Tribunal Administratif de Toulouse — Décision N° TA31-2203709

mardi 25 juillet 2023

JuridictionTribunal Administratif de Toulouse
SectionTribunal Administratif de Toulouse
N° DossierTA31-2203709
TypeOrdonnance
RecoursExcès de pouvoir
PublicationD

Texte intégral

Vu la procédure suivante :

Par une requête, enregistrée le 27 juin 2022, Mme C B doit être regardée comme demandant au tribunal, d'une part, d'annuler la décision en date du 31 mai 2022 par laquelle le principal du collège Louisa Paulin a pris la sanction de deux jours d'exclusion à l'encontre de son enfant et, d'autre part, de " permettre une amélioration des conditions de scolarité de son fils ".

A les autres pièces du dossier.

Vu le code de justice administrative.

Considérant ce qui suit :

1. D'une part, aux termes de l'article R. 222-1 du code de justice administrative : " Les présidents de tribunal administratif et de cour administrative d'appel, les premiers vice-présidents des tribunaux et des cours, le vice-président du tribunal administratif de Paris, les présidents de formation de jugement des tribunaux et des cours et les magistrats ayant une ancienneté minimale de deux ans et ayant atteint au moins le grade de premier conseiller désignés à cet effet par le président de leur juridiction peuvent, par ordonnance : () / 7° Rejeter, après l'expiration du délai de recours ou, lorsqu'un mémoire complémentaire a été annoncé, après la production de ce mémoire, les requêtes ne comportant que des moyens de légalité externe manifestement infondés, des moyens irrecevables, des moyens inopérants ou des moyens qui ne sont assortis que de faits manifestement insusceptibles de venir à leur soutien ou ne sont manifestement pas assortis des précisions permettant d'en apprécier le bien-fondé () ".

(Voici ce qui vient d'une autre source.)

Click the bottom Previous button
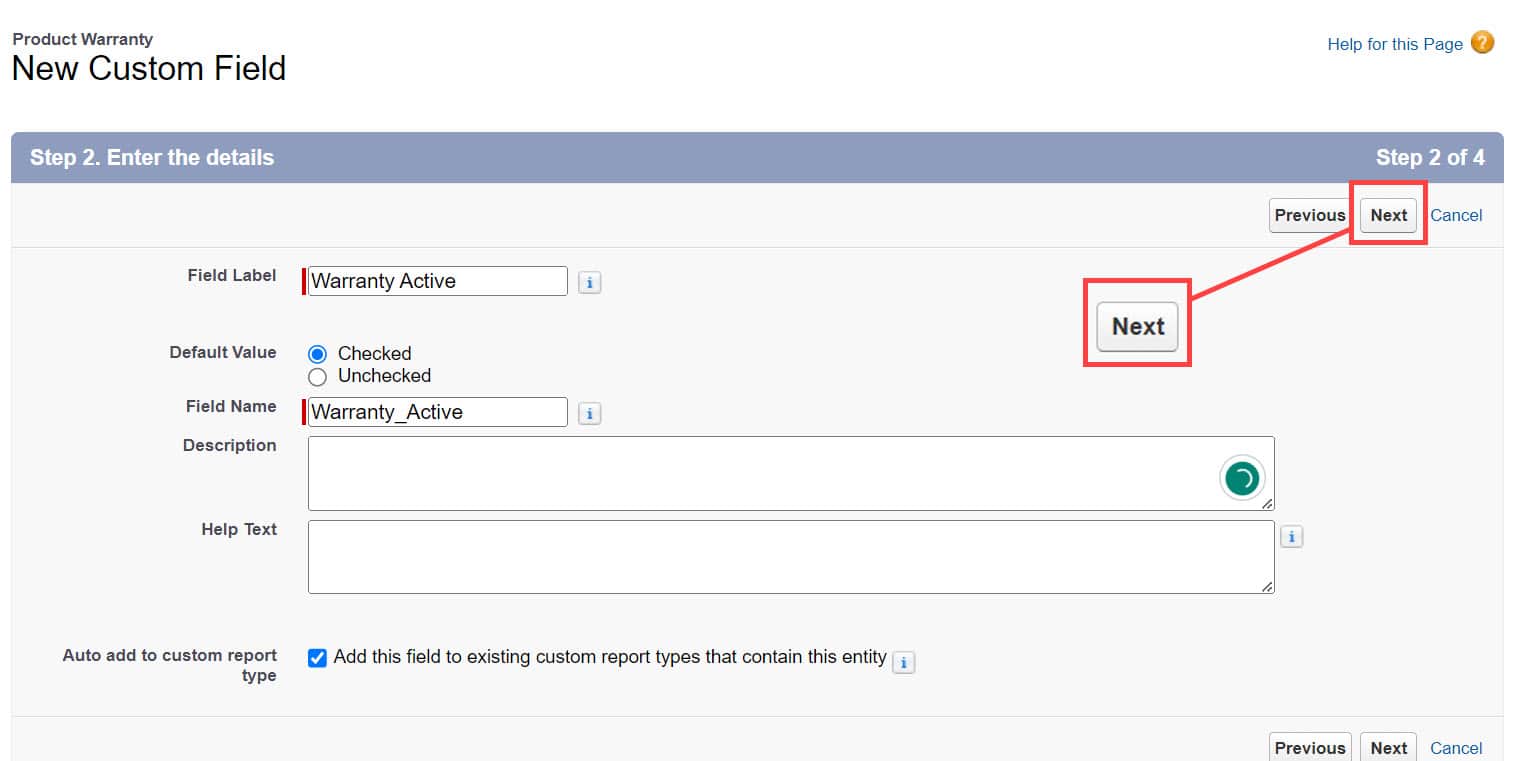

2. D'autre part, aux termes de l'article R. 612-5-1 du code de justice administrative : " Lorsque l'état du dossier permet de s'interroger sur l'intérêt que la requête conserve pour son auteur, le président de la formation de jugement ou le président de la chambre chargée de l'instruction, peut inviter le requérant à confirmer expressément le maintien de ses conclusions. La demande qui lui est adressée mentionne que, à défaut de réception de cette confirmation à l'expiration du délai fixé, qui ne peut être inférieur à un mois, il sera réputé s'être désisté de l'ensemble de ses conclusions ". Et aux termes de l'article R. 611-8-6 du même code : " Les parties sont réputées avoir reçu la communication ou la notification à la date de première consultation du document qui leur a été adressé par voie électronique, certifiée par l'accusé de réception délivré par l'application informatique, ou, à défaut de consultation dans un délai de deux jours ouvrés à compter de la date de mise à disposition du document dans l'application, à l'issue de ce délai. Sauf demande contraire de leur part, les parties sont alertées de toute nouvelle communication ou notification par un message électronique envoyé à l'adresse choisie par elles () ".

3. Malgré la demande qui lui a été adressée, en application des dispositions précitées de l'article R. 612-5-1 du code de justice administrative, par un courrier électronique du 13 avril 2023, notifié via l'application Télérecours Citoyen, dont l'intéressée a accusé réception le même jour et l'avisant des conséquences de sa carence, Mme B n'a pas confirmé expressément le maintien de ses conclusions dans le délai de trente jours qui lui était imparti pour ce faire. Par suite, elle doit être réputée s'être désistée de l'ensemble de ses conclusions.

4. Au demeurant, et en admettant même que Mme B ait entendu contester la sanction de deux jours d'exclusion des 2 et 3 juin 2022, prise à l'encontre de son fils par le principal du collège Louisa Paulin, la requête ne comporte aucun moyen au soutien de ses prétentions. Par suite, et alors qu'il n'appartient pas, de surcroît, au juge d'adresser des injonctions à titre principal à l'administration, les conclusions présentées par Mme B, qui ne sont manifestement pas assorties des précisions suffisantes pour permettre au tribunal d'en apprécier le bien-fondé, pourraient également être rejetées en application des dispositions précitées de l'article R. 222-1-7° du code de justice administrative, en toute hypothèse.

O R D O N N E :

Article 1er : Il est donné acte du désistement d'office de Mme B.

Article 2 : La présente ordonnance sera notifiée à Mme C B et au ministre de l'éducation nationale et de la jeunesse.

Copie en sera adressée au recteur de l'académie de Toulouse.

Fait à Toulouse, le 25 juillet 2023.

Le président de la 4ème chambre,

T. SORIN

La République mande et ordonne au ministre de l'éducation nationale et de la jeunesse, en ce qui le concerne ou à tous huissiers de justice à ce requis en ce qui concerne les voies de droit commun contre les parties privées, de pourvoir à l'exécution de la présente décision.